EcoSta 2024: Start Registration
View Submission - EcoSta2024
A0981
Title: Maximum likelihood estimation for semiparametric regression models with interval-censored multistate data Authors:  Yu Gu - The University of Hong Kong (Hong Kong) [presenting]
Donglin Zeng - University of North Carolina at Chapel Hill (United States)
Gerardo Heiss - University of North Carolina at Chapel Hill (United States)
Danyu Lin - University of North Carolina at Chapel Hill (United States)

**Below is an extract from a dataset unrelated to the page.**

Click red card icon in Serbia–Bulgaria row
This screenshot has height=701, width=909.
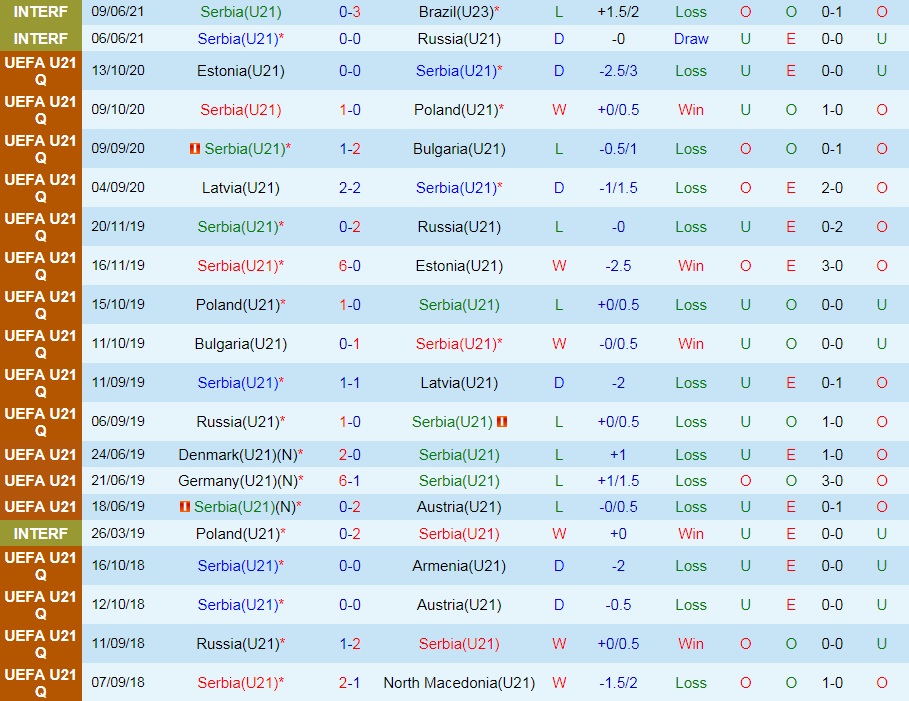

Abstract: Interval-censored multistate data arise in many studies of chronic diseases, where the health status of a subject can be characterized by a finite number of disease states and the transition between any two states is only known to occur over a broad time interval. Time-dependent covariates are potentially related to multistate processes through semiparametric proportional intensity models with random effects. Nonparametric maximum likelihood estimation is studied under general interval censoring and develop a stable EM algorithm. It is shown that the resulting parameter estimators are consistent and that the finite-dimensional components are asymptotically normal with a covariance matrix that attains the semiparametric efficiency bound and can be consistently estimated through profile likelihood. In addition, it is demonstrated through extensive simulation studies that the proposed numerical and inferential procedures perform well in realistic settings. Finally, an application to a major epidemiologic cohort study is provided.